Collected data:
Start of Block
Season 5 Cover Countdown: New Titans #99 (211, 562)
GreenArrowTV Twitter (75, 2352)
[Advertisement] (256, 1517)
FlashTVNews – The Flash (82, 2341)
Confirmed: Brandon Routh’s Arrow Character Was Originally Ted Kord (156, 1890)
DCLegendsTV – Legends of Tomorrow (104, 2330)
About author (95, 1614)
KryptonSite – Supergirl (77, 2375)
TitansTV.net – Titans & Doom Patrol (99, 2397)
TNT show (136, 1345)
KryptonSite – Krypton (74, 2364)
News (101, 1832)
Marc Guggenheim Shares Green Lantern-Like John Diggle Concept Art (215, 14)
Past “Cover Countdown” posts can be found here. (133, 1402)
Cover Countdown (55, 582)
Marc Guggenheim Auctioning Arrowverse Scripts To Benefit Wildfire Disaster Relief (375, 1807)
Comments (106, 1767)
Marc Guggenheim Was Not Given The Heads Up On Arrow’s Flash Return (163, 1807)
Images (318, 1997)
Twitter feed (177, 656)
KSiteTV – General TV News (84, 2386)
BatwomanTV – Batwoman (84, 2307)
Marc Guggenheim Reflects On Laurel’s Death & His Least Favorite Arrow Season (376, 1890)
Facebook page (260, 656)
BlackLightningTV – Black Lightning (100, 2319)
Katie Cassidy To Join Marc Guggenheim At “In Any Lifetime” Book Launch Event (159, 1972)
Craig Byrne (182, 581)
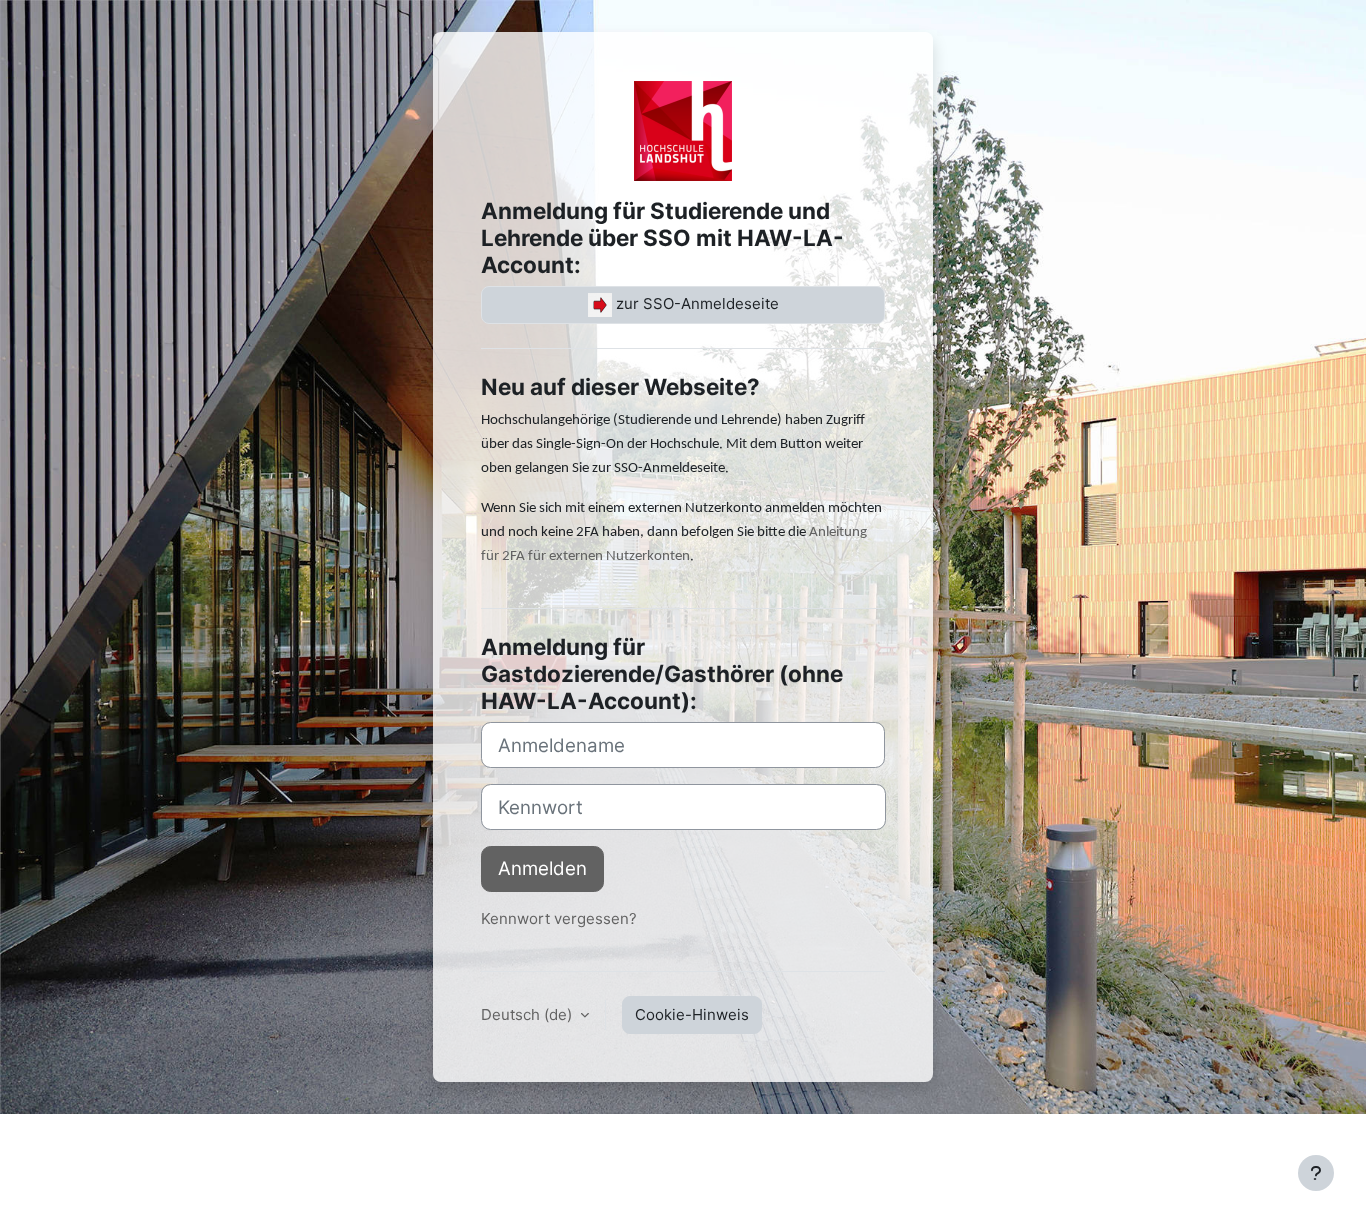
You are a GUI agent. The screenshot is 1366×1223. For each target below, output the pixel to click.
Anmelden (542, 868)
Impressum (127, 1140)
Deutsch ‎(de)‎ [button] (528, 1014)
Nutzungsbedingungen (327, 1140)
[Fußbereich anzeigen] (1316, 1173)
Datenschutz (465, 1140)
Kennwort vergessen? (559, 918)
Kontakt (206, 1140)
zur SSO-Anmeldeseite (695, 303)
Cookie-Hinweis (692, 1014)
End of Block
Task prompt
Leave the pictures out, and retype exactly the lines from the one containing "here. (133, 1402)" through the last line of the entries above, both included.

Exercise output
Past “Cover Countdown” posts can be found here. (133, 1402)
Cover Countdown (55, 582)
Marc Guggenheim Auctioning Arrowverse Scripts To Benefit Wildfire Disaster Relief (375, 1807)
Comments (106, 1767)
Marc Guggenheim Was Not Given The Heads Up On Arrow’s Flash Return (163, 1807)
Images (318, 1997)
Twitter feed (177, 656)
KSiteTV – General TV News (84, 2386)
BatwomanTV – Batwoman (84, 2307)
Marc Guggenheim Reflects On Laurel’s Death & His Least Favorite Arrow Season (376, 1890)
Facebook page (260, 656)
BlackLightningTV – Black Lightning (100, 2319)
Katie Cassidy To Join Marc Guggenheim At “In Any Lifetime” Book Launch Event (159, 1972)
Craig Byrne (182, 581)
You are a GUI agent. The screenshot is 1366×1223. For each target below, output the pixel to click.
Anmelden (542, 868)
Impressum (127, 1140)
Deutsch ‎(de)‎ [button] (528, 1014)
Nutzungsbedingungen (327, 1140)
[Fußbereich anzeigen] (1316, 1173)
Datenschutz (465, 1140)
Kennwort vergessen? (559, 918)
Kontakt (206, 1140)
zur SSO-Anmeldeseite (695, 303)
Cookie-Hinweis (692, 1014)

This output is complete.